DATA LISTING Block Start

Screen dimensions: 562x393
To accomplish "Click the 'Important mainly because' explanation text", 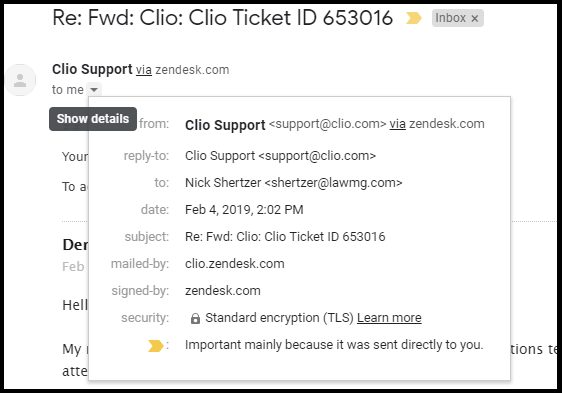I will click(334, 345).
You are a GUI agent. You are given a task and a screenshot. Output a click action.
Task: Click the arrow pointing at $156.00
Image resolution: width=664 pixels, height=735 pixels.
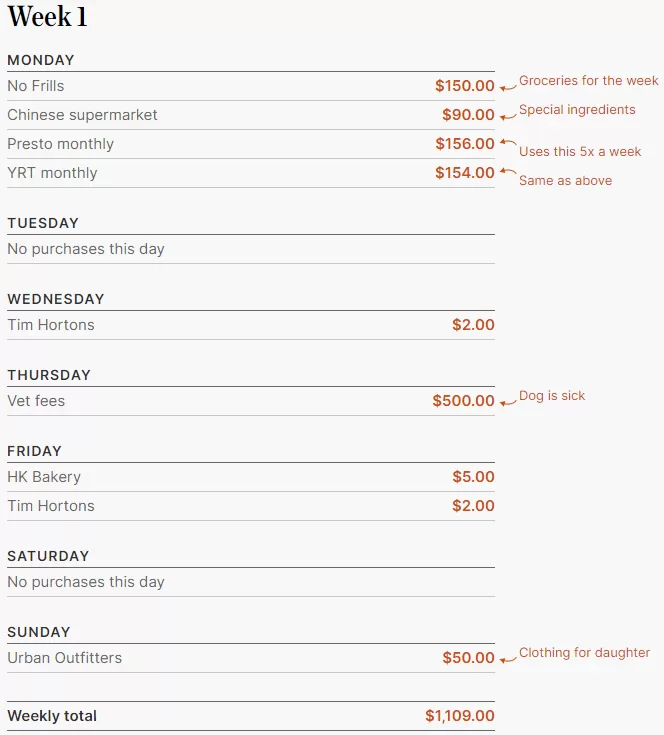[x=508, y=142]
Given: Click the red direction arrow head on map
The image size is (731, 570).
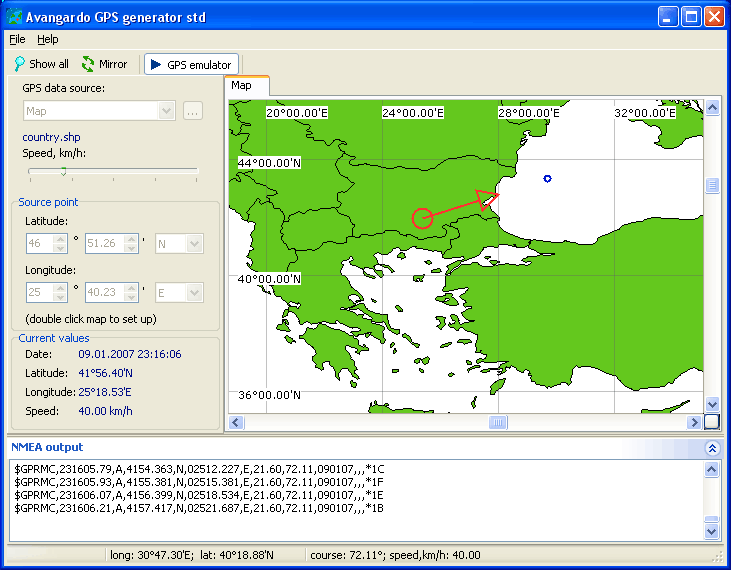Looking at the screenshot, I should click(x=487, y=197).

DATA LISTING Block End

**WHAT IS BEING ASKED**
Using the records above, extract exactly and only the lines from the one with "Given: Click the" through the final line, inclusive, leaving out pictures.

**WRITTEN RESPONSE**
Given: Click the red direction arrow head on map
The image size is (731, 570).
Looking at the screenshot, I should click(x=487, y=197).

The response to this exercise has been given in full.